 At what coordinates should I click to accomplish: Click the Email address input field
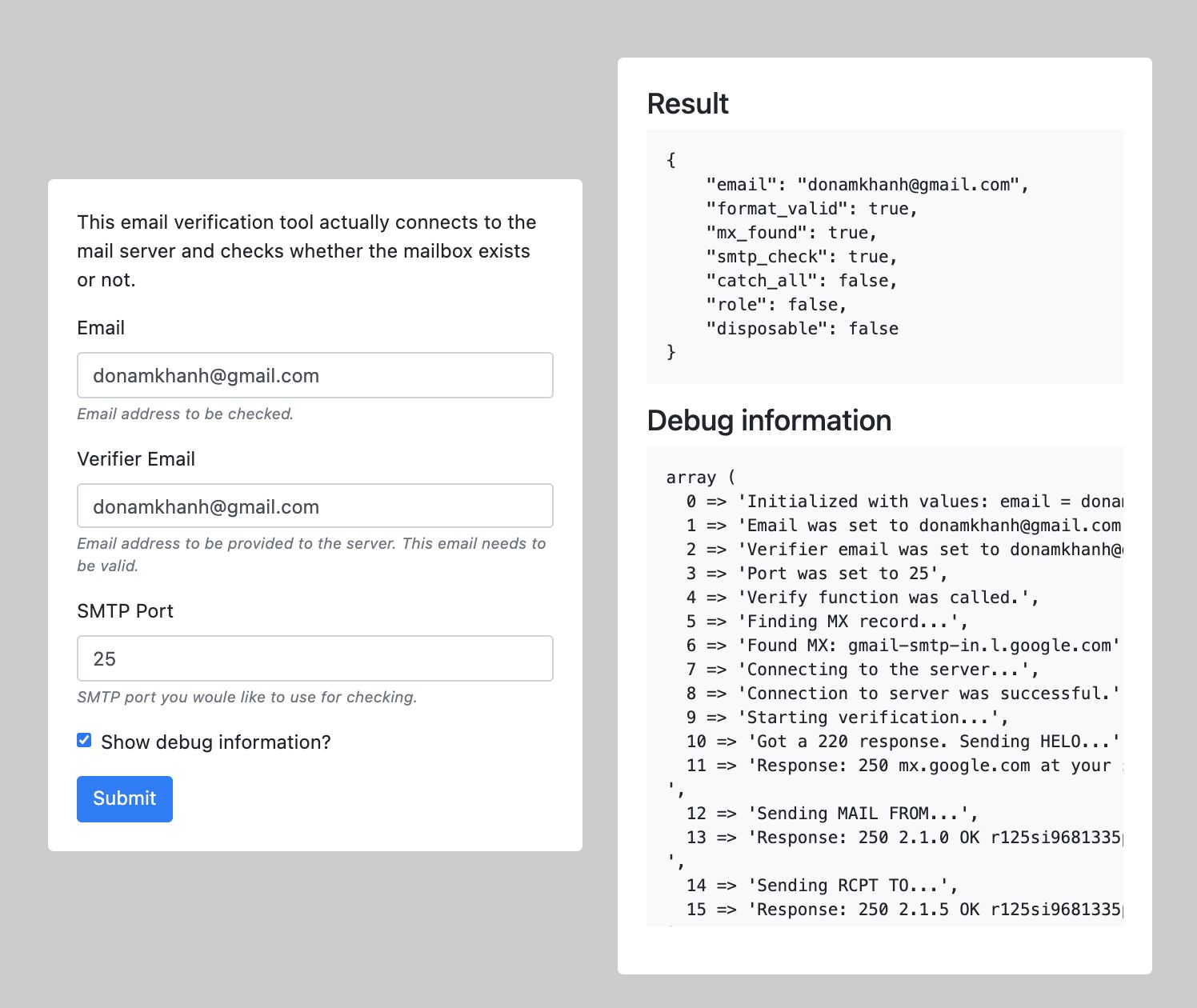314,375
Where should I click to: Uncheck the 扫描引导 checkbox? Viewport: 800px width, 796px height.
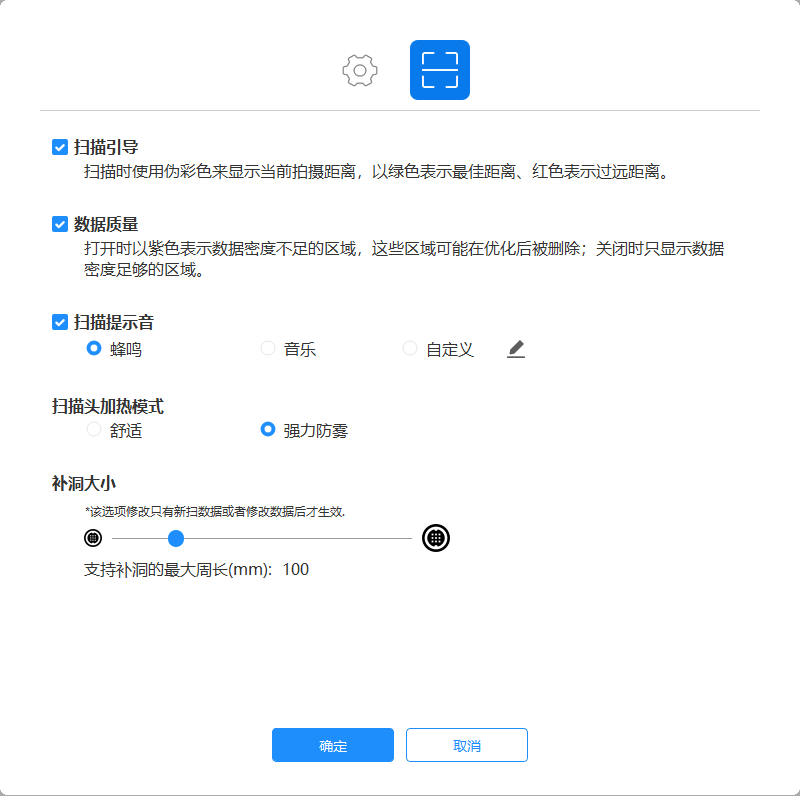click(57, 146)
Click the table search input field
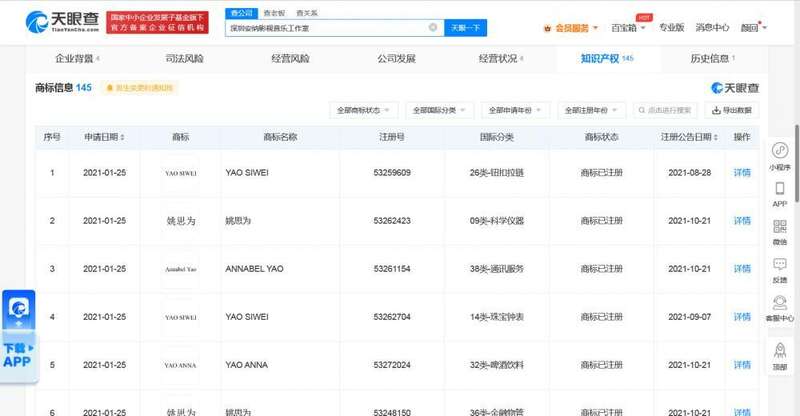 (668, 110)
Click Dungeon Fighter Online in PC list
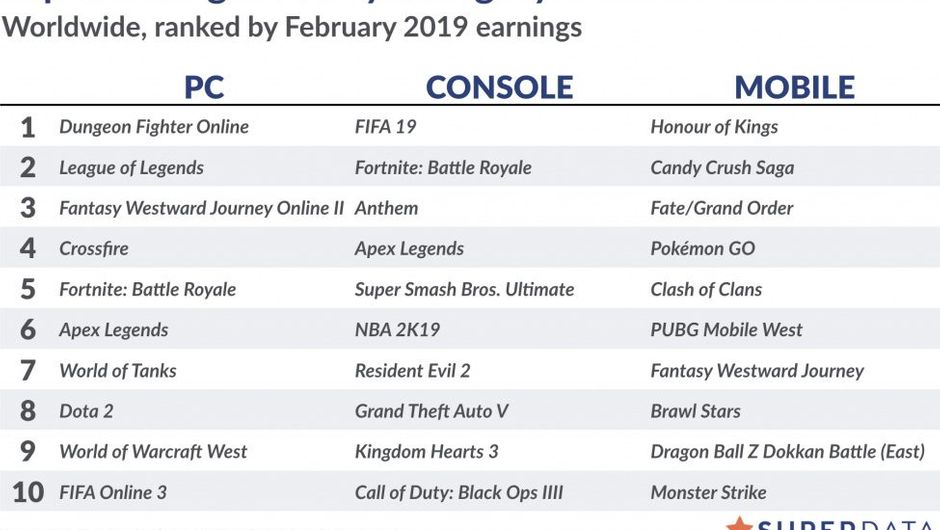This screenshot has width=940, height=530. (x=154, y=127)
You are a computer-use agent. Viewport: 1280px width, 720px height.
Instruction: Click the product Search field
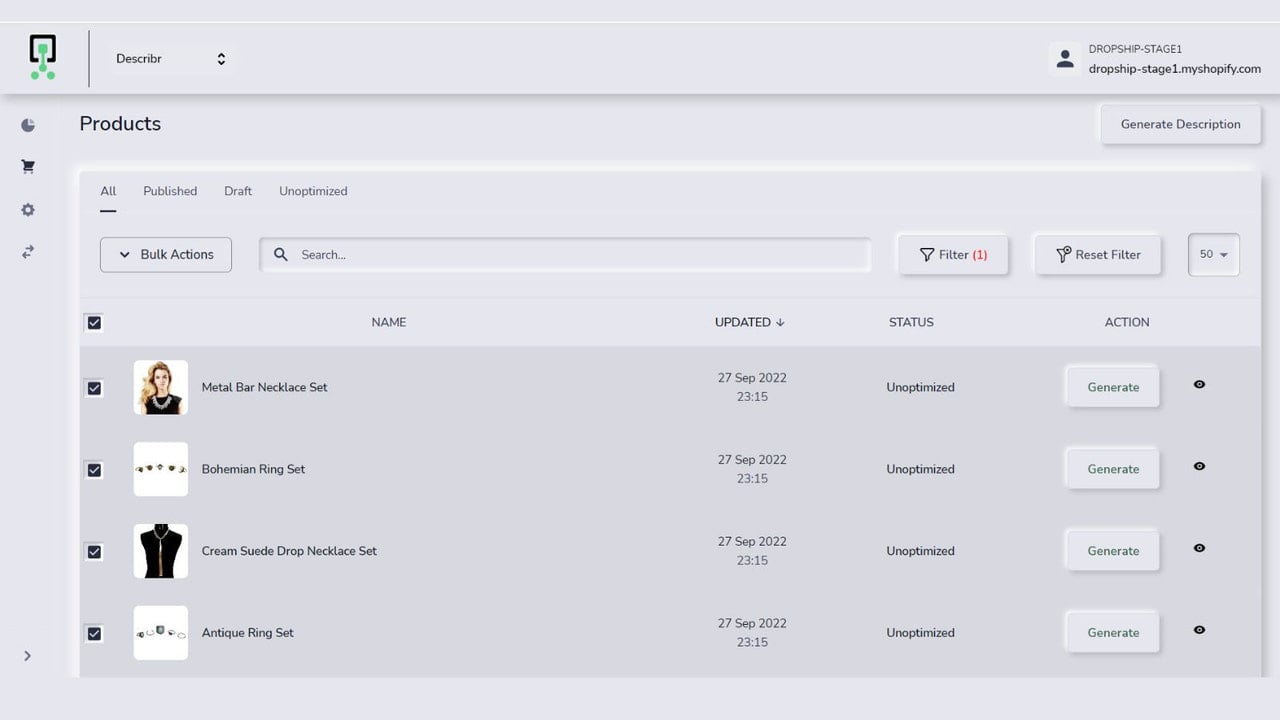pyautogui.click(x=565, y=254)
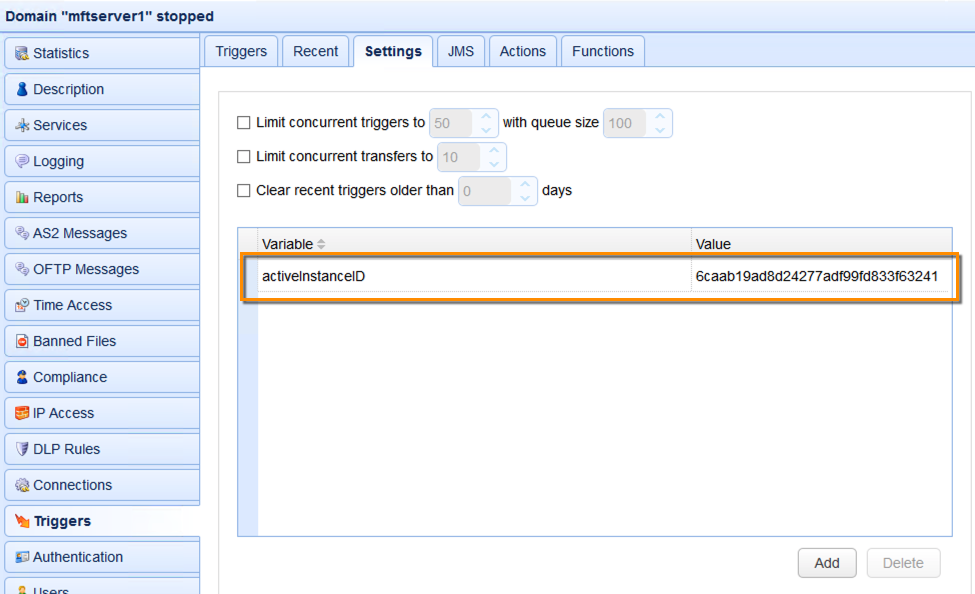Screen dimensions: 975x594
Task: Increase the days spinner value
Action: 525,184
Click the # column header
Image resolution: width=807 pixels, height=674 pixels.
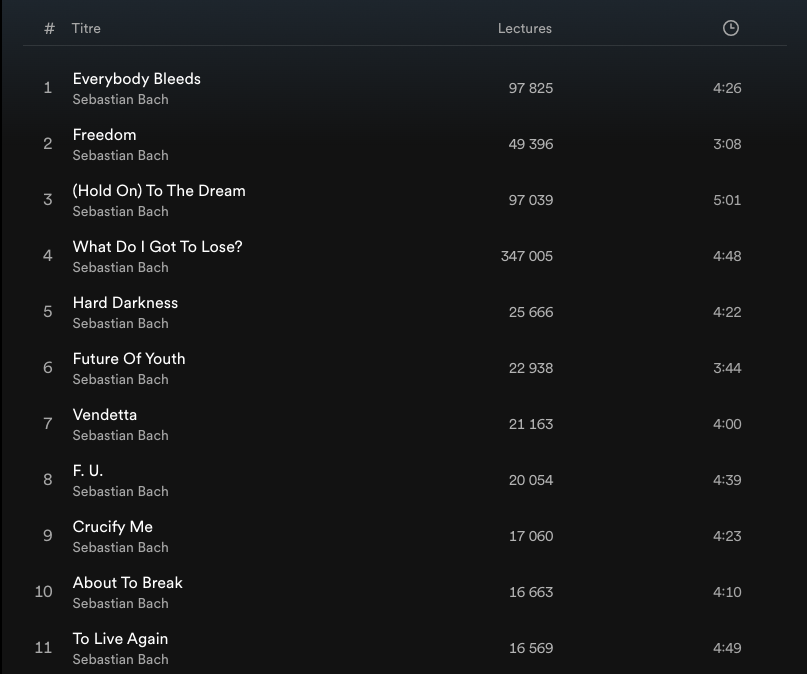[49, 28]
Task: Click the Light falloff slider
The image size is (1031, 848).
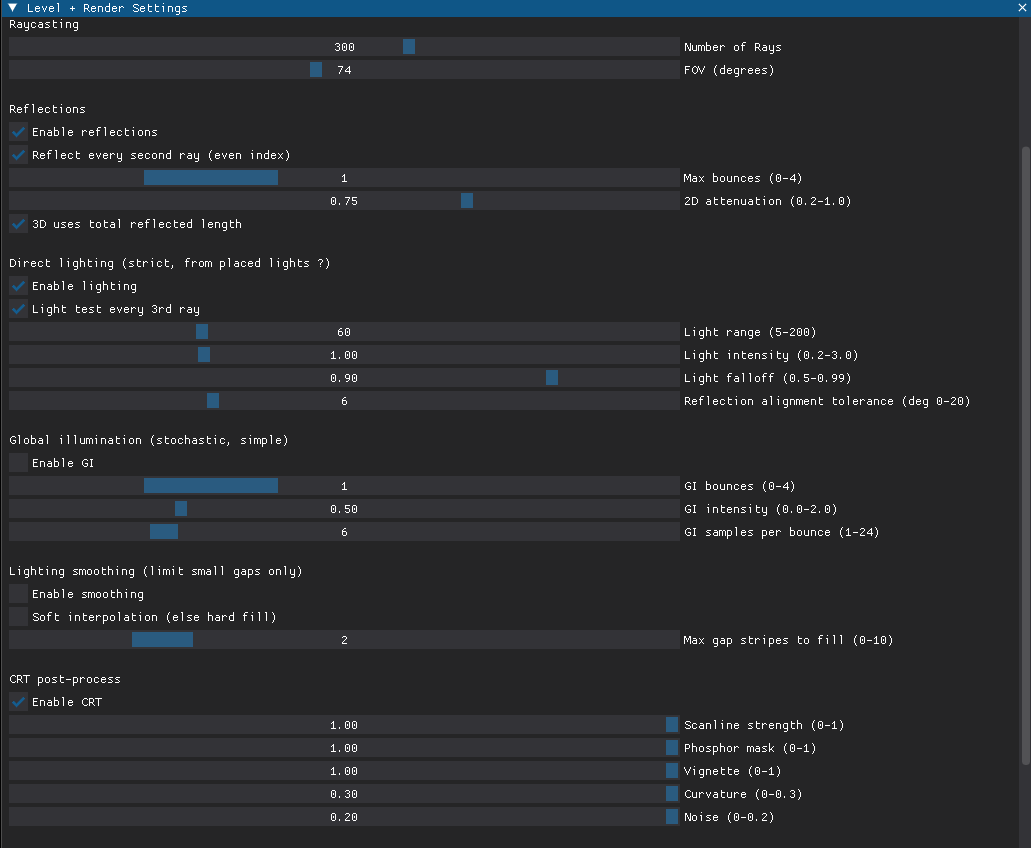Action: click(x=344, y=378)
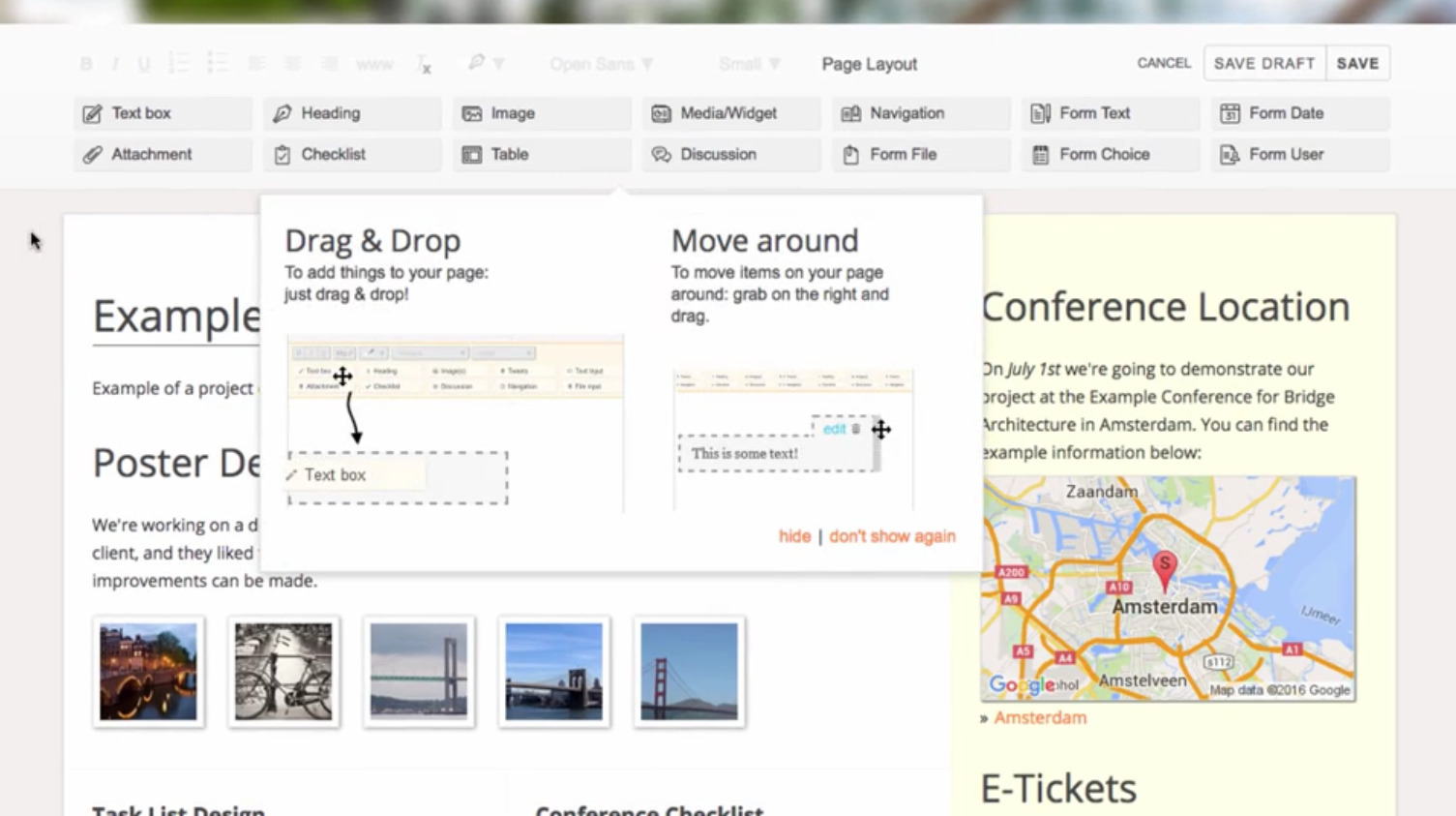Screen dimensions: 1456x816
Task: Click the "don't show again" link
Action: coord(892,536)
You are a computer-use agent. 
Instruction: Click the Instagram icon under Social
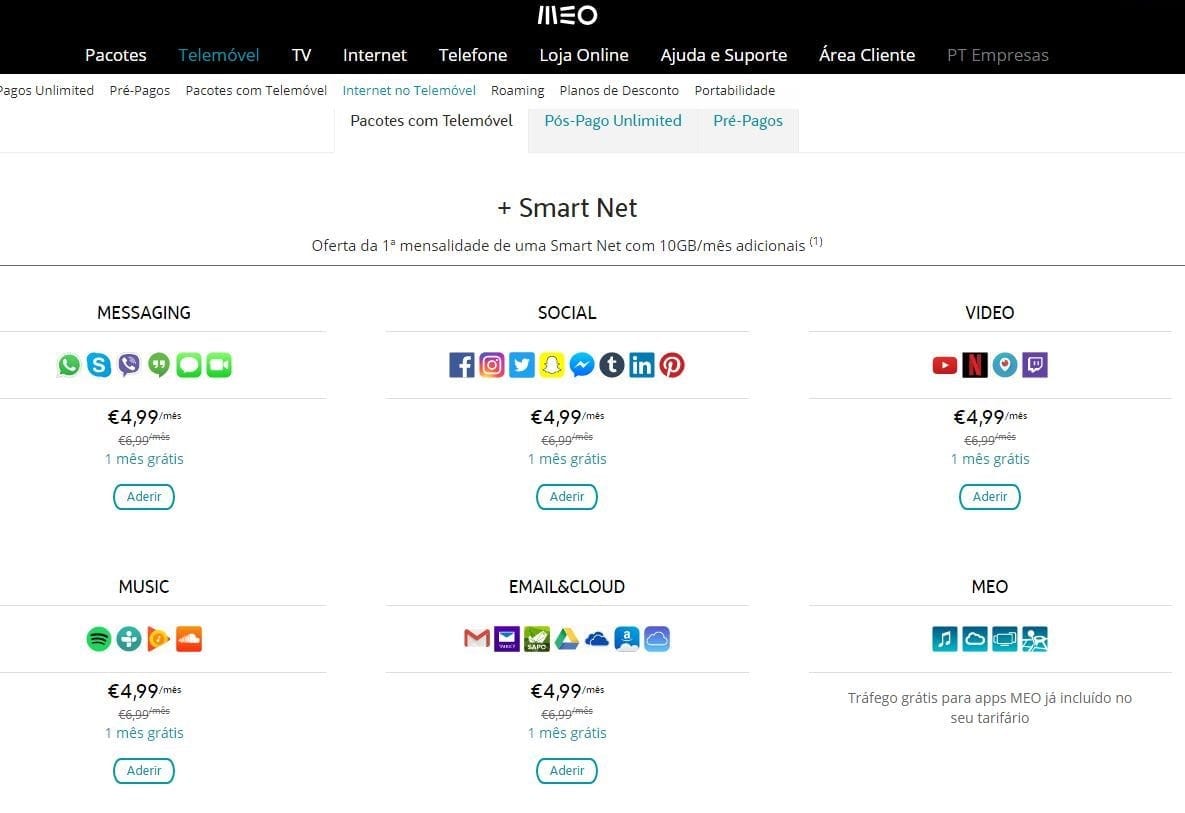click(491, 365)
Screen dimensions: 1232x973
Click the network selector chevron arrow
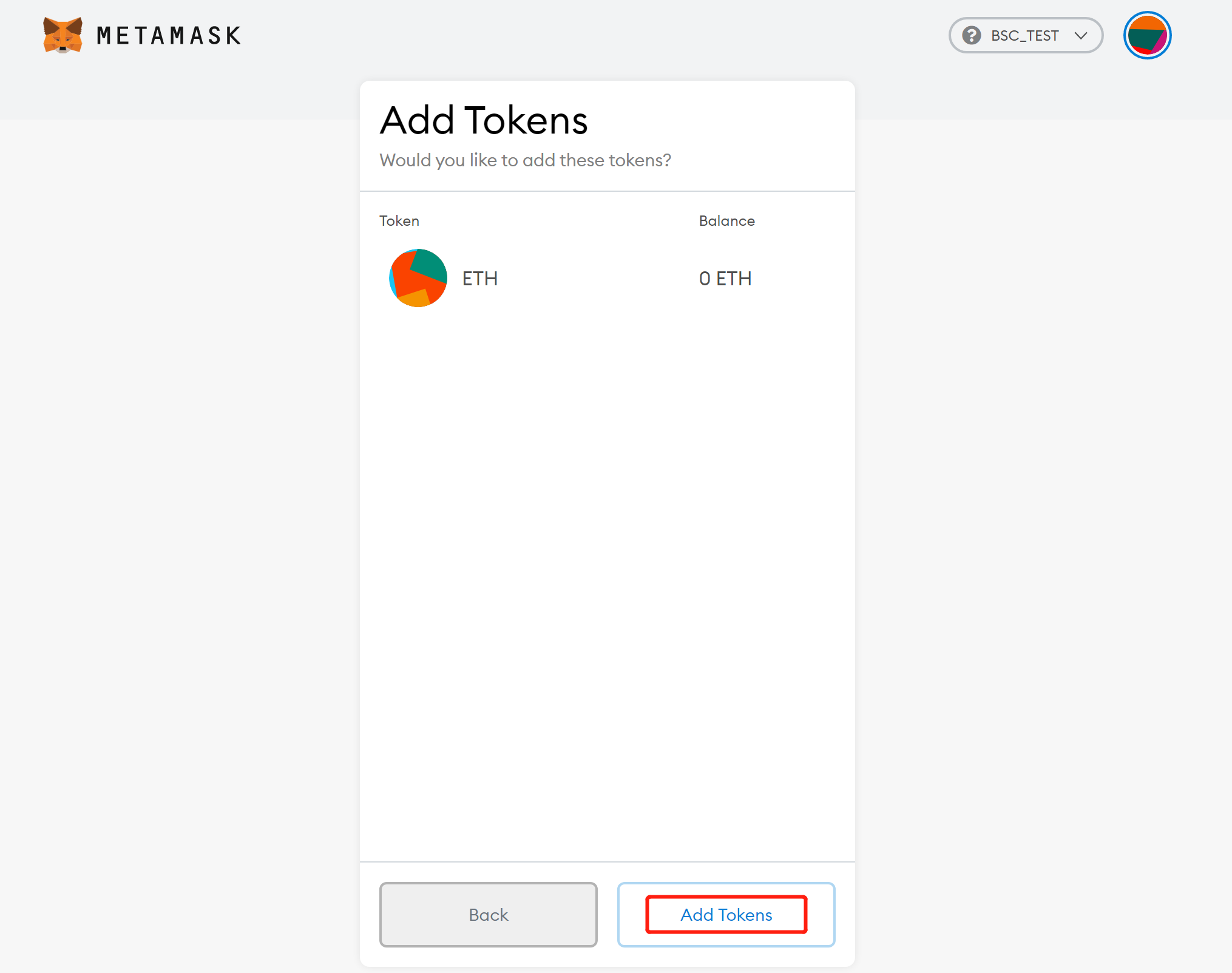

####

Aim of the task: Your copy of the entries must be exact and must contain no pictures.

Answer to this problem:
 At what coordinates should I click to accomplish: Click the Email address input field
314,375
Where should I click to: Uncheck the 扫描引导 checkbox? Viewport: 800px width, 796px height.
click(57, 146)
Click the table search input field
 (668, 110)
Click Dungeon Fighter Online in PC list
This screenshot has width=940, height=530. (x=154, y=127)
You are a computer-use agent. Viewport: 1280px width, 720px height.
Instruction: Click the product Search field
pyautogui.click(x=565, y=254)
Screen dimensions: 975x594
Task: Increase the days spinner value
Action: 525,184
Click the # column header
Image resolution: width=807 pixels, height=674 pixels.
[49, 28]
Task: Click the Light falloff slider
The image size is (1031, 848).
Action: click(x=344, y=378)
Screen dimensions: 1456x816
Task: Click the "don't show again" link
Action: coord(892,536)
You are a computer-use agent. 
Instruction: Click the Instagram icon under Social
click(491, 365)
Screen dimensions: 1232x973
Click the network selector chevron arrow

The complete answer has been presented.